| REQUEST 1 |
Translate this sentence from the passage on habits and marketing below into Spanish: "The book is about how to change bad habits and how to develop new ones."
| REQUEST 2 |
Repeat word for word the portion of the passage on habits and marketing below that begins at the words "When I got back" and ends after "was pretty sneaky.".
── PASSAGE GIVEN ──
No. You’re gonna want to take your wife to the nearest emergency room. Or maybe call a toe-truck!
Second of all, I’m driving 4,000 pounds of steel and iron at 65 mph and they want me to start texting an emergency room? Who was the marketing genius that came up with this idea?
When I got back to the Slim Shack, I unpacked my stuff, and did some reading. I’m reading a book called The Power of Habit, by Charles Duhigg, a Pulitzer prize-winning author. The book is about how to change bad habits and how to develop new ones.
It also goes over consumer habits, and how corporations are using these habits to market to customers. Take Target for instance. They have a way of marketing to consumers that I thought was pretty sneaky.
Suppose you’re a couple expecting your first baby. You go to Target and buy a book called The Complete Idiots Guide to Raising an Infant. Now, I’m sure there is not a book with that title. But I have witnessed complete idiots trying to raise children.
But if you’re in Target buying an actual book about raising an infant, Target starts sending you coupons for diapers, cribs, strollers, car seats—everything new parents need for their newborn.
───
── DATA ──
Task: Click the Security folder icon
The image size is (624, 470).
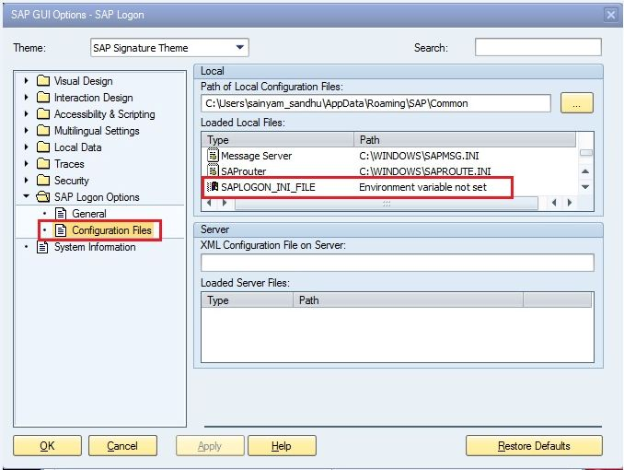Action: [43, 181]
───
| CORRECT ANSWER 1 |
El libro trata sobre cómo cambiar los malos hábitos y cómo desarrollar otros nuevos.

| CORRECT ANSWER 2 |
When I got back to the Slim Shack, I unpacked my stuff, and did some reading. I’m reading a book called The Power of Habit, by Charles Duhigg, a Pulitzer prize-winning author. The book is about how to change bad habits and how to develop new ones.
It also goes over consumer habits, and how corporations are using these habits to market to customers. Take Target for instance. They have a way of marketing to consumers that I thought was pretty sneaky.